Birthdays, first-date anniversaries, first 'I love you anniversaries', first sex anniversaries, the summer, Halloween, Xmas, New Year (Oh MAN how I'm dreading New Year...) can be awful and really upsetting. I had such a bad relapse last week thinking of Halloween and the happy loveydovey place I was in this time last year. It's so frustrating, the combination of remembering what you did this time last year and thinking about what your ex is doing this time around. Are they thinking of you? Do they remember its your bday or remember the significance of last year's Xmas or whatever in your relationship? It's awful!

 

I'm going to give some really obvious advice here, but once I realised this, it really helped me cope with all those significant dates...

 

You have a choice in this. You can either

a) spend your birthday (or xmas or any other significant date) thinking back on how great you felt the year before, living through that day in terms of ''oh..this time last year I was..'', ''at this very hour two years ago I felt...'', wondering what your ex is doing, wallowing in self-pity and turning what should be a fun occasion into a negative one

 

or

 

b) you can keep yourself as busy as you possibly can for that day, focus on the PRESENT, block any thoughts of previous years out of your mind, block your ex out of your mind for that day, and enjoy yourself.

━━━━━━━━━━━━━━━━━━━━━━━━━━━━━━

What you have to do ::
In the passage on significant dates, what caused the writer's bad relapse last week? The data that comes next has nothing to do with the passage on significant dates.

Stored data ::
━━━━━━━━━━━━━━━━━━━━━━━━━━━━━━

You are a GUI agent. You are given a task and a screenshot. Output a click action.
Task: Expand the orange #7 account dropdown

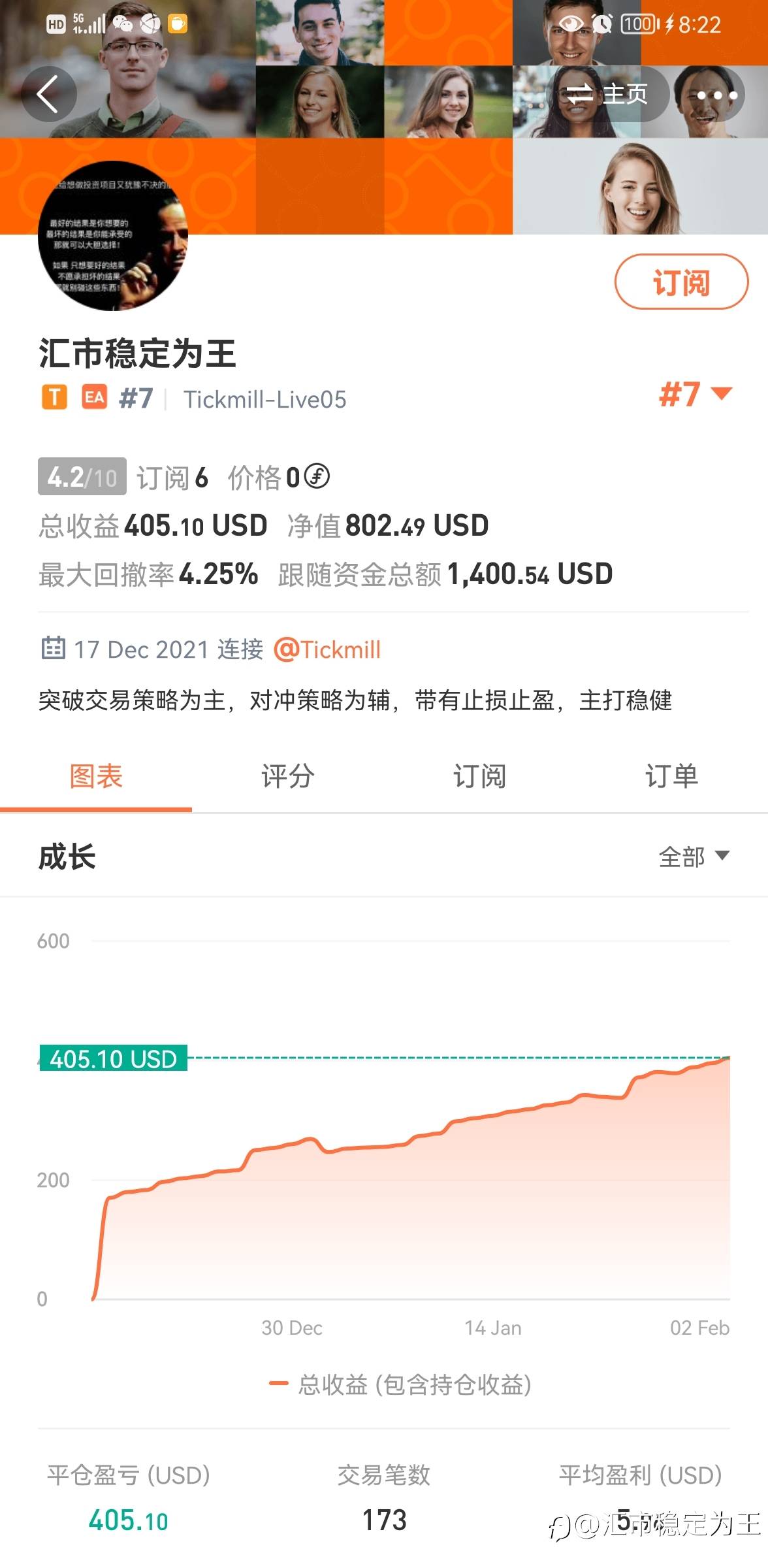coord(695,395)
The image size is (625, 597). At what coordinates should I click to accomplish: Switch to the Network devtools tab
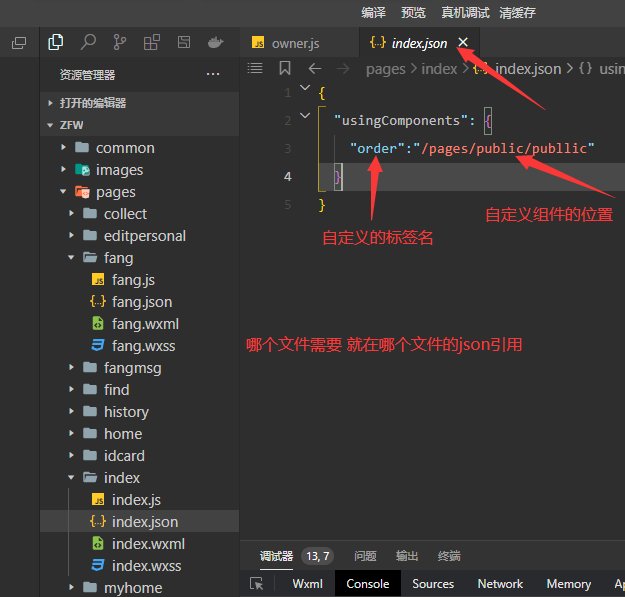tap(500, 584)
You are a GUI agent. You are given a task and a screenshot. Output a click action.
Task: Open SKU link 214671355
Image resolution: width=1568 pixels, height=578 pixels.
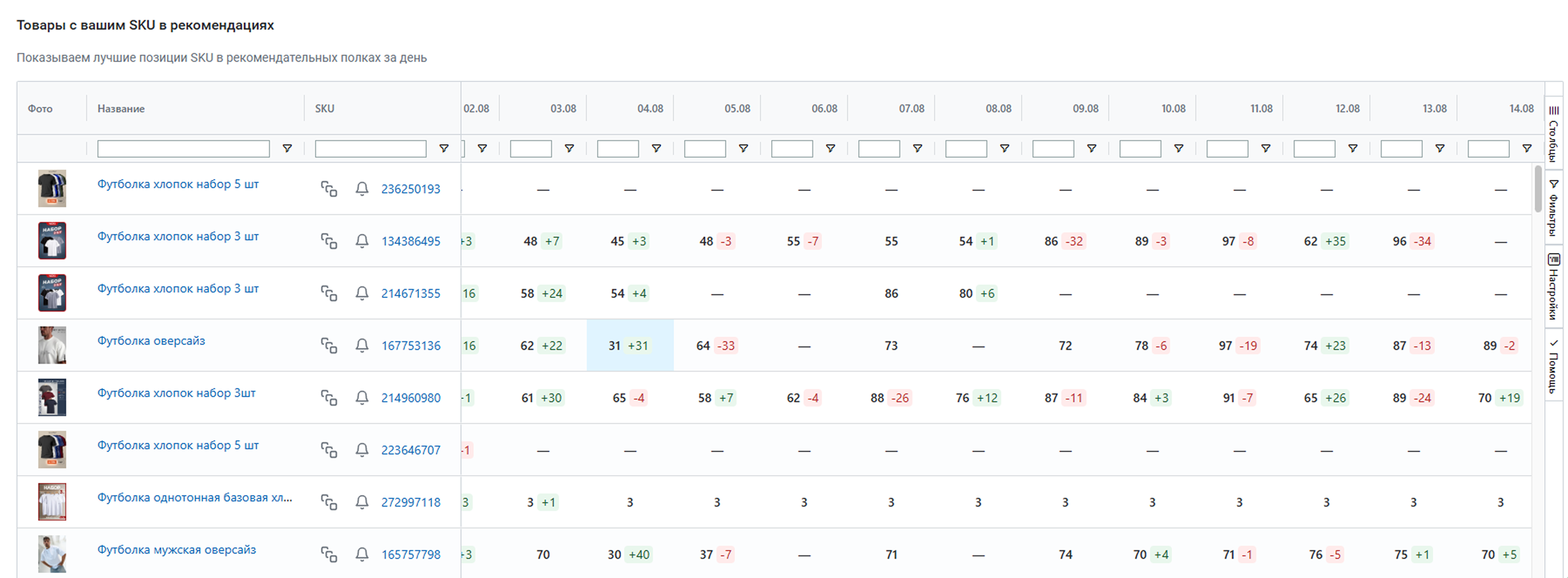coord(410,293)
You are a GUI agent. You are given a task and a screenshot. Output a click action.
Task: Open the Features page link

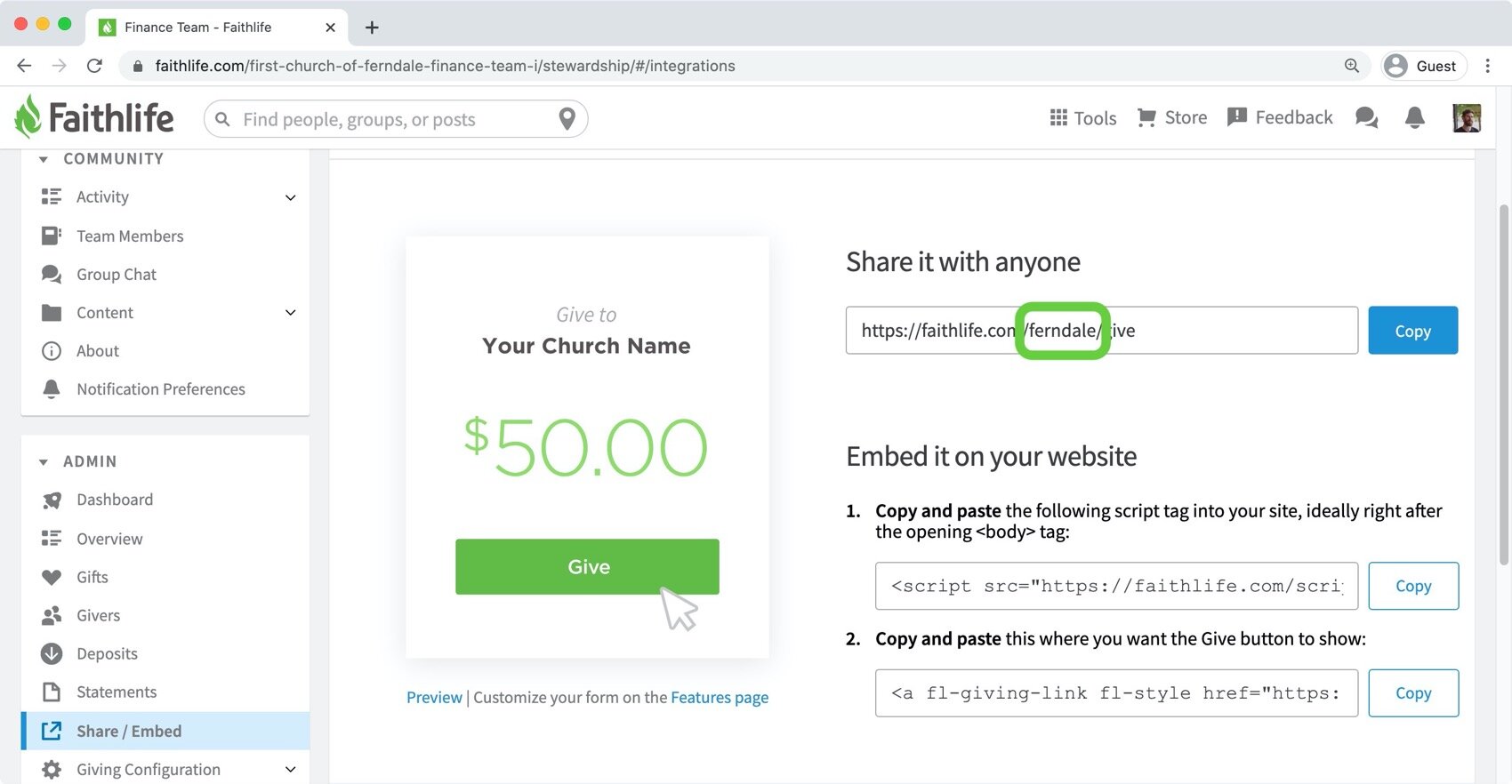pyautogui.click(x=720, y=698)
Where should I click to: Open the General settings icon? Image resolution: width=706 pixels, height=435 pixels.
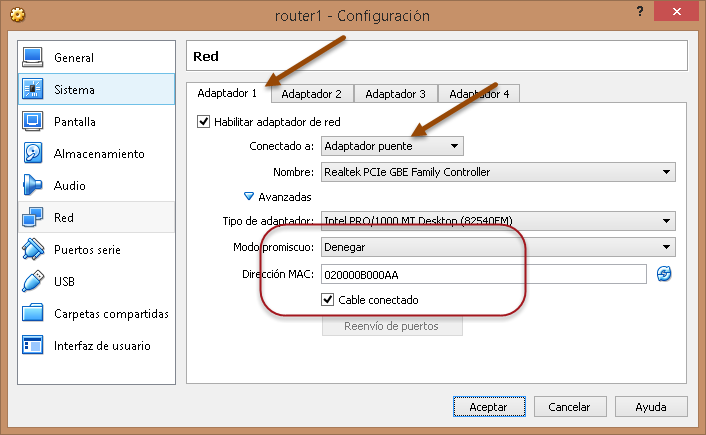coord(33,57)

━━━━━━━━━━━━━━━━━━━━━━━━━━━━━━

Full answer ::
Thinking of Halloween and the happy, loveydovey place the writer was in this time last year.